Una ultima annotazione. Gli ideatori del modello economico cileno, neoliberista ad oltranza, formavano un gruppo di economisti formatisi (ahimè) presso la Pontificia Università Cattolica di Santiago e, successivamente, presso la “scuola di Chicago” e furono pertanto discepoli di uno dei maggiori neoliberisti del XX secolo, Milton Friedman, Nobel per l’Economia nel 1976. Fu tale gruppo a mettere nero su bianco le riforme economiche necessarie per avviare in Cile alla modernizzazione ed allo sviluppo… secondo la tesi per la quale la crescita economica è un fattore necessario e sufficiente per ottenere il benessere generalizzato. Un postulato smentito dalle verificazioni empiriche ad ogni latitudine, perché non tiene conto di come la ricchezza prodotta viene ridistribuita; non solo, ma i suoi sostenitori credono ciecamente nella capacità del mercato di realizzare tale operazione senza bisogno di correttivi, considerati perniciosi per l’economia.
È evidente come tale postulato abbia incrementato le disuguaglianze ovunque.

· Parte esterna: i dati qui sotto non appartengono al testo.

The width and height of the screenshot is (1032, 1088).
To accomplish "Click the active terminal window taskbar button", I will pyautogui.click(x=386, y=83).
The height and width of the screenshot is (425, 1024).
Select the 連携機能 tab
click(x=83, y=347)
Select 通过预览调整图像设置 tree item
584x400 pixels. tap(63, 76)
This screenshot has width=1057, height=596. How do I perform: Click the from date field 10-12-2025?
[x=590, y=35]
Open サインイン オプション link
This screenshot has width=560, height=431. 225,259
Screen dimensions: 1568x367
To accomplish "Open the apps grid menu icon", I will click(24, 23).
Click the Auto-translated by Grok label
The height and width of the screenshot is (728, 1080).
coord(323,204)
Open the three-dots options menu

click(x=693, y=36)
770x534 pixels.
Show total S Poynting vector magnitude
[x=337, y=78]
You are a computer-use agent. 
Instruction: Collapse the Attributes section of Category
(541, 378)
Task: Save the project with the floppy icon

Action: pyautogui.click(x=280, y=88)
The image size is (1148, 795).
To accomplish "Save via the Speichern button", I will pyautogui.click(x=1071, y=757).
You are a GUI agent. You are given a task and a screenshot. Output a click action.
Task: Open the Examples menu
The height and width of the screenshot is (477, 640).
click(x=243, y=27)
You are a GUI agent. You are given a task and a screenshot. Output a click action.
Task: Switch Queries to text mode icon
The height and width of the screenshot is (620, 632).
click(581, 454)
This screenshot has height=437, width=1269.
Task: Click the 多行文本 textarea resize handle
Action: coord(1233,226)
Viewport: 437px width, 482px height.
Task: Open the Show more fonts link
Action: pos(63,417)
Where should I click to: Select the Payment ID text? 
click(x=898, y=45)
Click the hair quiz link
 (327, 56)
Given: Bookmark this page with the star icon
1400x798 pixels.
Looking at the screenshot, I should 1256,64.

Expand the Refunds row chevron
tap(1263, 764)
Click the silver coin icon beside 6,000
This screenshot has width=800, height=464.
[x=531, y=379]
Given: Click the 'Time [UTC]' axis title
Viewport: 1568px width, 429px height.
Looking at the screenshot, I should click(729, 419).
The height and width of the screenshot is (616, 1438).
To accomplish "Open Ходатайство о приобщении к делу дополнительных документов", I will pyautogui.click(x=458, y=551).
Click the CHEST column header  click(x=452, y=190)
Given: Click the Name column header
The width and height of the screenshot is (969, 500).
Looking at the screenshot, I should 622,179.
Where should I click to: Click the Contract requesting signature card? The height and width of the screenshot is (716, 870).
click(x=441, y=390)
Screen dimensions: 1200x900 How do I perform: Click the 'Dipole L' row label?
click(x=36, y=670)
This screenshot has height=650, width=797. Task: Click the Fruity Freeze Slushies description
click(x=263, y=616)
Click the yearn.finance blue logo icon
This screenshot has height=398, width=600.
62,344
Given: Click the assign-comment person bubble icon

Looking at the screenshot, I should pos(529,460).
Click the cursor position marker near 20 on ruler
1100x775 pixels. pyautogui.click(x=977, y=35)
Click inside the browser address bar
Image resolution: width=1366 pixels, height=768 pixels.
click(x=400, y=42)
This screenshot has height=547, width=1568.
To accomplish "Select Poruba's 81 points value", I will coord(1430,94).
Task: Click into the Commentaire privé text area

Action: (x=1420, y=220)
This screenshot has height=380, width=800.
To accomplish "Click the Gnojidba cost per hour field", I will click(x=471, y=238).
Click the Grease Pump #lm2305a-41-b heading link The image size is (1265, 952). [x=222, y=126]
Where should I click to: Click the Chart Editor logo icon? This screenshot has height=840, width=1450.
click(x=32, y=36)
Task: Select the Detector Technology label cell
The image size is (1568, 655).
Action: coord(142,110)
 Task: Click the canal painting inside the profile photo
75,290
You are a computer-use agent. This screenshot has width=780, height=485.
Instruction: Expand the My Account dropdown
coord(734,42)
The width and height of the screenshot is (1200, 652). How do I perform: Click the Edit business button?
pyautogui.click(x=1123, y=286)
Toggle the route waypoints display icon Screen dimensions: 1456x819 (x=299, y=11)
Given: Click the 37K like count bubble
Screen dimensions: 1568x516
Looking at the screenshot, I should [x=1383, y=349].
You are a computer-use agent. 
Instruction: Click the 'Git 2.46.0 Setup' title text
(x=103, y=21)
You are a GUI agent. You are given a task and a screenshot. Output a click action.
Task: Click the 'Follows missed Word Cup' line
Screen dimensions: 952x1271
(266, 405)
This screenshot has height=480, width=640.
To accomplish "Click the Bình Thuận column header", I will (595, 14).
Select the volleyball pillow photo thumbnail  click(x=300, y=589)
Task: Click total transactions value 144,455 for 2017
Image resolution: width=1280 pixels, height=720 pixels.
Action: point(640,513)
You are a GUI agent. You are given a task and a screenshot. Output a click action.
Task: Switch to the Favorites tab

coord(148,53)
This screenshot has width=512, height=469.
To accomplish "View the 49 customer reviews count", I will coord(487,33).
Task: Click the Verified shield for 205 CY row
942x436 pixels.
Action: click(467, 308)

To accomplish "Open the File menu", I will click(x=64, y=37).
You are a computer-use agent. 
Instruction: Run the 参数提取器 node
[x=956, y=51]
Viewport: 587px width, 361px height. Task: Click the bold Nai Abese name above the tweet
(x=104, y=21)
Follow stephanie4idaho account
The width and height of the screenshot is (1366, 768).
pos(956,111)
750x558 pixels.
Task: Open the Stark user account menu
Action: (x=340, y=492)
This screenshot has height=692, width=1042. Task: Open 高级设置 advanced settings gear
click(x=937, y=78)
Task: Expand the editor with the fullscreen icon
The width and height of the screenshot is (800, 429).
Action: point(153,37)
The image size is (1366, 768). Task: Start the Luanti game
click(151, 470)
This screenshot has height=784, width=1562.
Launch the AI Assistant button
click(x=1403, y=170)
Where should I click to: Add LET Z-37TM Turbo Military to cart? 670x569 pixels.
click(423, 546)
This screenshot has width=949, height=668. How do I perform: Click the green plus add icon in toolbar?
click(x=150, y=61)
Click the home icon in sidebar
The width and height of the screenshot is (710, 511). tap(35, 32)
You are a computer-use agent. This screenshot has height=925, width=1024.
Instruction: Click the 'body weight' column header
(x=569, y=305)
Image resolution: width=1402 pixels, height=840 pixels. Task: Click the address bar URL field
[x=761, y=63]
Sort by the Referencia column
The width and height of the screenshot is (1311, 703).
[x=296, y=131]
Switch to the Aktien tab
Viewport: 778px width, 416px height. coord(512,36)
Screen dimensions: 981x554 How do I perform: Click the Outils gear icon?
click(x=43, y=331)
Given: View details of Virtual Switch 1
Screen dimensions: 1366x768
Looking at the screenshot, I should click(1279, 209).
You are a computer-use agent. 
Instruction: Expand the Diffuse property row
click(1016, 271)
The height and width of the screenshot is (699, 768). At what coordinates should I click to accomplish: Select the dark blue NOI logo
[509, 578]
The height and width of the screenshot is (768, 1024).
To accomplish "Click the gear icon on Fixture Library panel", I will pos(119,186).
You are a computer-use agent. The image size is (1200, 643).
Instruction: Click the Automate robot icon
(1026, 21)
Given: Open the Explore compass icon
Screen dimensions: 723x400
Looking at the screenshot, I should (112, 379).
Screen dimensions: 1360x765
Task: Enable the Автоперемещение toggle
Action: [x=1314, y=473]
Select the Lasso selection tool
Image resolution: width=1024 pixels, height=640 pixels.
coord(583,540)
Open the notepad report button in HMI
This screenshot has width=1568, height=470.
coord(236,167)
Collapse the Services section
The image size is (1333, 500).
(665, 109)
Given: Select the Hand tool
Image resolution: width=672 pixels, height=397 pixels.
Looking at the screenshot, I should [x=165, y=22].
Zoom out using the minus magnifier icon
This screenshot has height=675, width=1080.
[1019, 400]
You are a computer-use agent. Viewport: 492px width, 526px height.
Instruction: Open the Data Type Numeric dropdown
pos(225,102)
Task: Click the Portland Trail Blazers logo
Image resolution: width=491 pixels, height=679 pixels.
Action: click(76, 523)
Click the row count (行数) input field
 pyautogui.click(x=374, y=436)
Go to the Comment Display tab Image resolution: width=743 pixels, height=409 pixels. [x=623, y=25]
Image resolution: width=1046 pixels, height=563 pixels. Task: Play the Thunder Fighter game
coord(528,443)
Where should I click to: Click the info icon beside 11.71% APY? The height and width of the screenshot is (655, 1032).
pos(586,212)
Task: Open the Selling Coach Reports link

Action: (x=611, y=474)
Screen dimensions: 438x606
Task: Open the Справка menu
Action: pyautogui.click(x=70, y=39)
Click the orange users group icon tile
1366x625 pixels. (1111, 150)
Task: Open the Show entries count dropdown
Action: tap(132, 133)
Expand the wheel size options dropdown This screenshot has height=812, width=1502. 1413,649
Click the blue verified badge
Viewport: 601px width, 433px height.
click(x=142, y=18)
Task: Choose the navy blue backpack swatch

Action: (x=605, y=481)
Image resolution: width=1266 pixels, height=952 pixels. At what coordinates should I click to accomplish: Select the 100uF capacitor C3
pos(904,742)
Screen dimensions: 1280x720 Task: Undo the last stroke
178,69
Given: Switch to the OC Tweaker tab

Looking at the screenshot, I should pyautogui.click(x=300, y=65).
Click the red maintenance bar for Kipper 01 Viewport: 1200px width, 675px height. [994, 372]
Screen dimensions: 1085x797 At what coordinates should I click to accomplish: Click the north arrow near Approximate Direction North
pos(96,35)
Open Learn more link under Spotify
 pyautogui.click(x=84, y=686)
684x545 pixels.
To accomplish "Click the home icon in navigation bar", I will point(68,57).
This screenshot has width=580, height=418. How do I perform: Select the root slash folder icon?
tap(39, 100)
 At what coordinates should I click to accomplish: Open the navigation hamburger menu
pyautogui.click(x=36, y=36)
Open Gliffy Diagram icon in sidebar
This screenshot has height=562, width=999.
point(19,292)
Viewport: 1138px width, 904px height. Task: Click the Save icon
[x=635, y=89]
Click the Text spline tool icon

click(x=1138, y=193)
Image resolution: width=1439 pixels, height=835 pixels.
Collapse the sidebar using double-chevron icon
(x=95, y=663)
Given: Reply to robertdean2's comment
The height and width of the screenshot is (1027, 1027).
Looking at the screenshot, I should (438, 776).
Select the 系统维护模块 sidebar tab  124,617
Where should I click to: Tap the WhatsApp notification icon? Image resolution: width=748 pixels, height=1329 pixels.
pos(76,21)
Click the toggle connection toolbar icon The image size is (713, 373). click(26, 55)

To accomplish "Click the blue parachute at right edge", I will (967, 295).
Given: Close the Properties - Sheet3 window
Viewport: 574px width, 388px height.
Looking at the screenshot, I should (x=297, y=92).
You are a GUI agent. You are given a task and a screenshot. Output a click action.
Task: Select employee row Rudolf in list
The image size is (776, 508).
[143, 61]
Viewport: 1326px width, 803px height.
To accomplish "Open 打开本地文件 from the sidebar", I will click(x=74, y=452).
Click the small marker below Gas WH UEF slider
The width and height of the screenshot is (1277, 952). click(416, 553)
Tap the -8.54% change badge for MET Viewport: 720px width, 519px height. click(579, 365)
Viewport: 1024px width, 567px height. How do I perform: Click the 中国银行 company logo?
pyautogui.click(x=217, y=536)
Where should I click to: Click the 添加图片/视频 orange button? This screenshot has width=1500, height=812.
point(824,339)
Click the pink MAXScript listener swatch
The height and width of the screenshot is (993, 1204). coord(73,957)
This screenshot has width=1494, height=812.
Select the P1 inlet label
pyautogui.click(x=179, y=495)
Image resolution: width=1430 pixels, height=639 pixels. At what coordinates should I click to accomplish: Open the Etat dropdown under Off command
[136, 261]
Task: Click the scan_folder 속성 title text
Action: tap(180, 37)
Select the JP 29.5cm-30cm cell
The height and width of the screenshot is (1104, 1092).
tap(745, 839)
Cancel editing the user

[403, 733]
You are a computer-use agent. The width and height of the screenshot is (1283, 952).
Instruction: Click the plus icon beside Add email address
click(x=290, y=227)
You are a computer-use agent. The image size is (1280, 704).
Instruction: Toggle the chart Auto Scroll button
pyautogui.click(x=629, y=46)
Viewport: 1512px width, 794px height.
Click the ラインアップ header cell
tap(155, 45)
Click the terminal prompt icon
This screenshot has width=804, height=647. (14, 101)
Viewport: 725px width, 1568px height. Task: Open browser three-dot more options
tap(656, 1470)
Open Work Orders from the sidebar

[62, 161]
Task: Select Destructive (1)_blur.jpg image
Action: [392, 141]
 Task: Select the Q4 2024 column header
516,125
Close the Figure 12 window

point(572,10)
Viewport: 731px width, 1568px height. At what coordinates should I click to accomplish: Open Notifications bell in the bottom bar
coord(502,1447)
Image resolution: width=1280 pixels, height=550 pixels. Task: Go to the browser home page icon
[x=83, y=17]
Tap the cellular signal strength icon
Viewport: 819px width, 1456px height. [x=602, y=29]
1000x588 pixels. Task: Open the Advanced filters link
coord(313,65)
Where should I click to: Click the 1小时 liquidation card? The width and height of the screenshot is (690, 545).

Mentre prima erano una prerogativa dei paesi in via di sviluppo, oggi queste sono drammaticamente constatabili anche nei Paesi centrali.
Quella del sistema pensionistico è parte dell’insieme di riforme dell’economia contenute nel documento – conosciuto come “il mattone” – redatto per il regime di Pinochet. Non a caso, vari di questi economisti furono ministri in detta epoca. In un recente documentario, il gruppo di economisti è stato intervistato proprio per ricostruire la nascita di quel documento fondamentale per il sistema economico imposto durante la dittatura. Una delle domande finali poste agli intervistati è se tali riforme sarebbe stato possibile praticarle in democrazia. Nessuno ha avuto dubbi nel rispondere decisamente: «Assolutamente, no». Si comprende, dunque, da dove è scaturita la protesta sociale che ha scosso il Paese negli ultimi mesi dello scorso anno.